▶ _Selected passage_:
My favourite materials are titanium in combination with silver. I have developed my own methods to colour titanium and shape it be embossing, chasing and repoussé-work. The necessary joints between the titanium- and the silver parts have often both an esthetical and a technical function; they make the different parts grow together to a harmonic unit.

If a bit of the fascination I feel on these mostly unseen small forms, details, structures, colours and textures is jumping over to the audience, then I know, that I have succeeded in my work

Anita Schmid


For Peter Rust the ring is the most challenging jewellery genre. It interests him particularly as a three-dimensional form. By giving the ring itself a square shape, he makes it serve as a pedestal. Hence the rings become like independent miniature sculptures.

Previously Rust usually worked on the base of a particular theme. "Domestic Situations" is the title of a series of rings made of silver, brass and iron from the late 1980s. Abstractions of human heads were the main motif, and the situations they were placed in referred to everything from standardized thinking to exclusionary practise. References to current topics can still be traced in the pieces he makes, but he no longer works in series and his idiom has become more complex.

▶ _Given records_:
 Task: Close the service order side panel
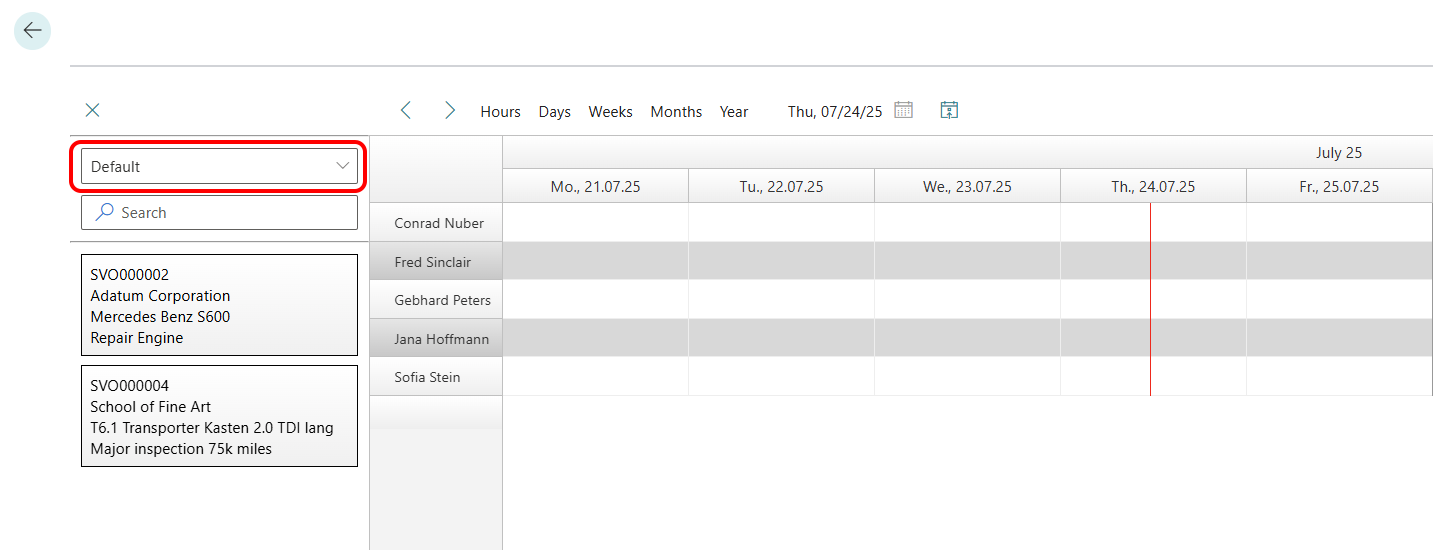tap(93, 110)
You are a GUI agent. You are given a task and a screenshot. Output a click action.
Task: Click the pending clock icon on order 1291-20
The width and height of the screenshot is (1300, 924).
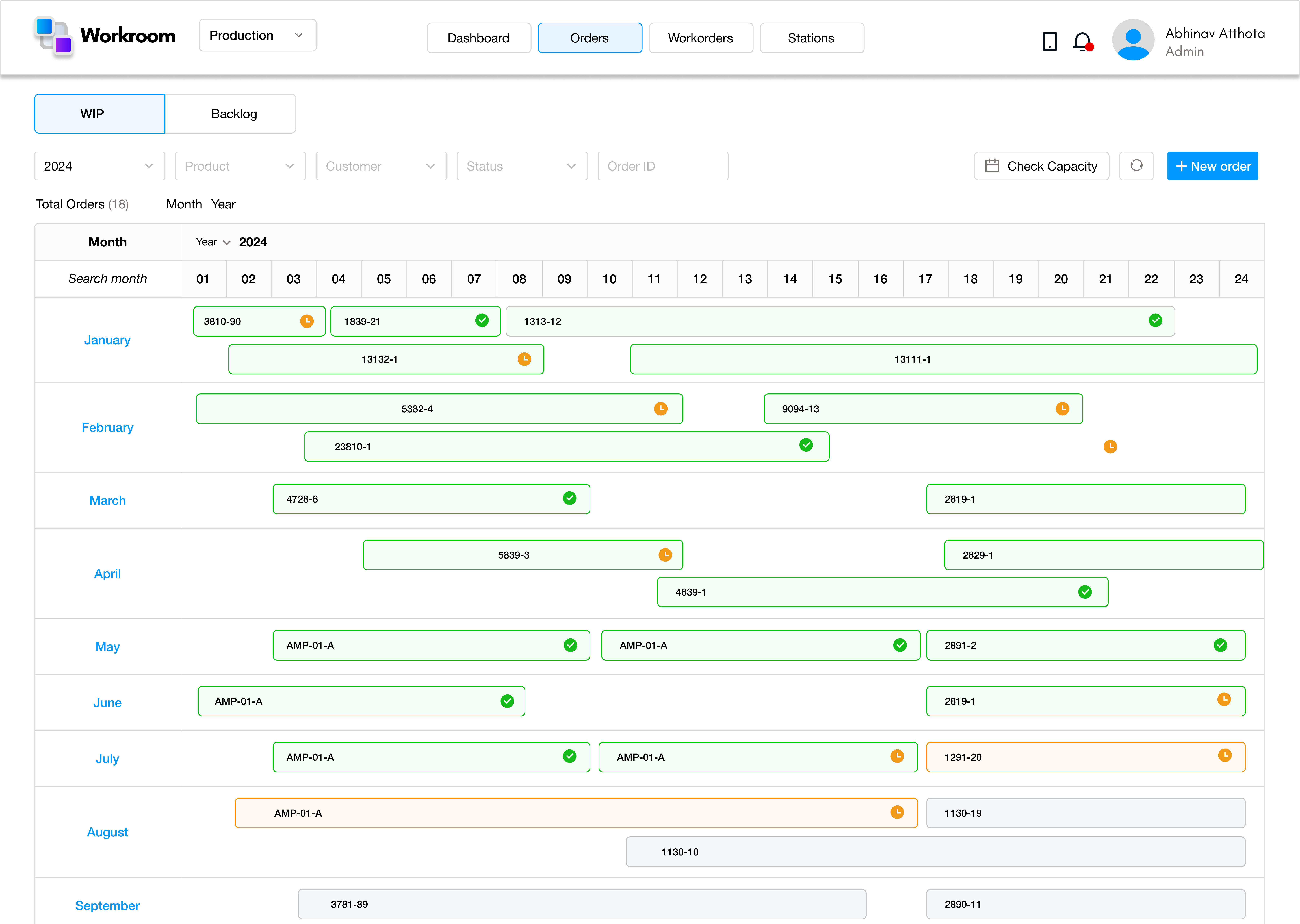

▶ _Required tasks_:
1) List every metal named in the passage about the jewelry makers.
2) Resume the passage about the jewelry makers, picking up after its final sentence about Peter Rust's rings.

▶ _Set of answers_:
1) titanium, silver, brass, iron

2)
Rust likes to combine different materials, and the investigation of the properties of different materials has also had a central place in his production. A series of rings from the early 90s is based in three fixed shapes that were executed in marble, granite, ebony with dots of pewter and silver. This results in rings of very different characters, something that tells us how much the choice of material means for our experience of form. In his latest rings there is even a suggestion of humour when a pinhead of coloured glass is used as striking element.